QUÉ SE PIDE>
Según la reseña de la novela Pasos en la piedra, ¿cuáles son las dos personas centrales que articulan la historia?

Blog de Manuel Saravia

Pasos en la piedra, aguas de marzo

De forma sintética, veamos algunas de las razones por las que me ha gustado especialmente la lectura del último libro de José Manuel de la Huerga, Pasos en la piedra (Palencia, Menoscuarto, 2016):

– Porque es la historia de una catarsis múltiple, muy bien contada. El relato de un sentimiento final de purificación, de soltar lastre, de abrirse emocionalmente al futuro, que se dio en la Semana Santa de 1977. En la novela se integra ese proceso de liberación que se vivió en el país al legalizarse el PCE con las rupturas que también se dieron en las vidas de buena parte de los personajes. Y cuando se acompasan los relojes personales y el que rige la ciudad, el efecto de aire libre se multiplica.

– Porque tiene un protagonismo coral, muy amable, donde todos los personajes tienen el mismo interés. Todos sin excepción tienen mucho que contar, y se cuenta. Hay dos personas centrales (Germán y Peter), que articulan la historia. Pero las vidas y hechos que se describen (afectuosamente) de muchos otros (Alas, Claudio Pino, Juan, Ashma, Víctor, el escultor, el profesor “Pajarero”, Catalina y varios más) están relatados con el mayor interés. Con lo que se acrecienta la densidad de un relato de múltiples registros.

Elementos almacenados:
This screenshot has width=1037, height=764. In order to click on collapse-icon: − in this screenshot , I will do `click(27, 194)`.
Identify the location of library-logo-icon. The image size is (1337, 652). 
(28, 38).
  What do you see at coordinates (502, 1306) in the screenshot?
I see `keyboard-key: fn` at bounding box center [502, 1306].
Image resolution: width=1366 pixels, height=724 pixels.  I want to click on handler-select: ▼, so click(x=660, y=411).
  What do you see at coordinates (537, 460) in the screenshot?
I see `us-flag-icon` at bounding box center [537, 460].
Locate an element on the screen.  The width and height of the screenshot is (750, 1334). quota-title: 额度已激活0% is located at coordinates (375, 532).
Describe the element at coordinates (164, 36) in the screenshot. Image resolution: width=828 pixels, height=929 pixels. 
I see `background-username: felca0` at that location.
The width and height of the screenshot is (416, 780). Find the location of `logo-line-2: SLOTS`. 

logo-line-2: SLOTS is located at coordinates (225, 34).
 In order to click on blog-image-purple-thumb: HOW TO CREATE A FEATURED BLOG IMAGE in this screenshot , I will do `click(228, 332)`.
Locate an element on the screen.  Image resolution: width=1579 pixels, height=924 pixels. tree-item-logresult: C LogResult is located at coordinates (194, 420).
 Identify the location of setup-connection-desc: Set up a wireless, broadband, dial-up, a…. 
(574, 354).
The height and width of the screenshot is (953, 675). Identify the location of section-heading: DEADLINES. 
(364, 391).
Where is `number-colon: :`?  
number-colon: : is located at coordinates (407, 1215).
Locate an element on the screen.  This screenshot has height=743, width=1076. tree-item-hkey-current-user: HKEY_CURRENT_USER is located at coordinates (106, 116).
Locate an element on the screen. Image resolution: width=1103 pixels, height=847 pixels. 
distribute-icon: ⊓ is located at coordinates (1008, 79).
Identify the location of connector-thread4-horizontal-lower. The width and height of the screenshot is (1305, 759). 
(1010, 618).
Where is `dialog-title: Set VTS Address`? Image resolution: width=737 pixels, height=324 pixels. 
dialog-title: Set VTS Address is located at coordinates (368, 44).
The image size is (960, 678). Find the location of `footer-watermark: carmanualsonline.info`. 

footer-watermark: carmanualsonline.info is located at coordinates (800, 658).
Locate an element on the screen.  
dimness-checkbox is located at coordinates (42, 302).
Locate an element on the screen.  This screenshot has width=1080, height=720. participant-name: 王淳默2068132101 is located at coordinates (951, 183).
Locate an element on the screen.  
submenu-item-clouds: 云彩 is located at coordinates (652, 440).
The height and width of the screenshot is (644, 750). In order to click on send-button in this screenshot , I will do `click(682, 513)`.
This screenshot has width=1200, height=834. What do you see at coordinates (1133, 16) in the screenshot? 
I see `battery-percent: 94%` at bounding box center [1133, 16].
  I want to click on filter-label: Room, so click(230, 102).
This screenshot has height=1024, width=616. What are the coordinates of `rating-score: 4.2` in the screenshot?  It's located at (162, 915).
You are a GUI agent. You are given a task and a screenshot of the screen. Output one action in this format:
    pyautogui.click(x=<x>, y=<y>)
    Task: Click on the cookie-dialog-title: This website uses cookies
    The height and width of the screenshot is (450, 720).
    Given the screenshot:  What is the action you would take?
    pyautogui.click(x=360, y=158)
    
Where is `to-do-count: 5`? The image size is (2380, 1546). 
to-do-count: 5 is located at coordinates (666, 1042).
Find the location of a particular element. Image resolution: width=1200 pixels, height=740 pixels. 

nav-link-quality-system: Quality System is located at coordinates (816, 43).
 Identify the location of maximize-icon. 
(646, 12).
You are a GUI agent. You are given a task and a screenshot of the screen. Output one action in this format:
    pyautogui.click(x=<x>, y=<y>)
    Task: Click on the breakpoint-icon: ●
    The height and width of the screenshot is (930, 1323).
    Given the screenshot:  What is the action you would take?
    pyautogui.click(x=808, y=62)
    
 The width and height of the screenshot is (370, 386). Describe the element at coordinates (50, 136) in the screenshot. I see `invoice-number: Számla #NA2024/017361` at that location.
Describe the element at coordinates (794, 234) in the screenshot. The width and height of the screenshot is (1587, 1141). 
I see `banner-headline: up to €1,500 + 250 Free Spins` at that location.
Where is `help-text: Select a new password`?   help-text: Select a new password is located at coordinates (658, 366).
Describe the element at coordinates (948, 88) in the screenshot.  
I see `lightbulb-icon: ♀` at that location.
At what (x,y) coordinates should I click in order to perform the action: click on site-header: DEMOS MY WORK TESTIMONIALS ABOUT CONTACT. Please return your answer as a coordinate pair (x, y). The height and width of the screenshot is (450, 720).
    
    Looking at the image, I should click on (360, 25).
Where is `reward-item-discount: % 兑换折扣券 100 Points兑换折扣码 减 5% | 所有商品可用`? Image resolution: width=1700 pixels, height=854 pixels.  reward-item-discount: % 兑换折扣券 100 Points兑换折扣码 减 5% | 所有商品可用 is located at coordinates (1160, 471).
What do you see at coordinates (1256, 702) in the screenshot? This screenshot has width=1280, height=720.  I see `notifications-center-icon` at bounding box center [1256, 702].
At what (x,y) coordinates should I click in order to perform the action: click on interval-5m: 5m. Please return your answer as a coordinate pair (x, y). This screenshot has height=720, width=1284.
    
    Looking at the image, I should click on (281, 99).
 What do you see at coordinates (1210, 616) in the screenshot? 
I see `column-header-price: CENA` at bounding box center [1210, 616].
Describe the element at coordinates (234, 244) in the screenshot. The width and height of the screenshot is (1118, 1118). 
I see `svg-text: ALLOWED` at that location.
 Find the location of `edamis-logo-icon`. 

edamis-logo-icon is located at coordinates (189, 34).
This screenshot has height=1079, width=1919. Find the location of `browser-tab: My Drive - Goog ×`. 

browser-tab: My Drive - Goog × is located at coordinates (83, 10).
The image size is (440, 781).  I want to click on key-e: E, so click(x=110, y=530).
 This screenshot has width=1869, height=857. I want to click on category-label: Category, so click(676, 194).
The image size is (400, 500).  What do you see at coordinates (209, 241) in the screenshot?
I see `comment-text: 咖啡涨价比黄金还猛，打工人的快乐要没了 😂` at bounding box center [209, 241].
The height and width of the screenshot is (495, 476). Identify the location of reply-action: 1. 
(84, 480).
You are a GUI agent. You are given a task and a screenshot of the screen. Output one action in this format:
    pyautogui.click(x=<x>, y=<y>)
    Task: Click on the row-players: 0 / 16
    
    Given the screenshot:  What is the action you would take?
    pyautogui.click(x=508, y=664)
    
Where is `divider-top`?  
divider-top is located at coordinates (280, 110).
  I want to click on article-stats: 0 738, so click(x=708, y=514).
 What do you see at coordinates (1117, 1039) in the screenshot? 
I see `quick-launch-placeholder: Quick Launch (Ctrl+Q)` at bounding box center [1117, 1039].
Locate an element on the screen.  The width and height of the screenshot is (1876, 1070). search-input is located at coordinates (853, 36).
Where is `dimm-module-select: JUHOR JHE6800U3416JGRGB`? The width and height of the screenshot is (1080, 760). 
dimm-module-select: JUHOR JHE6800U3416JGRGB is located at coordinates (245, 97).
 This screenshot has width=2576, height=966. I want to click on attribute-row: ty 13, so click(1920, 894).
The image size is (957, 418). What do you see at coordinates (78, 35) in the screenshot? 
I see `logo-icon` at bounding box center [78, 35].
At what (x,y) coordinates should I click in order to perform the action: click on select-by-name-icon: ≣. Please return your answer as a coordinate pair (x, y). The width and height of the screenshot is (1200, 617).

RESPUESTA>
Germán y Peter.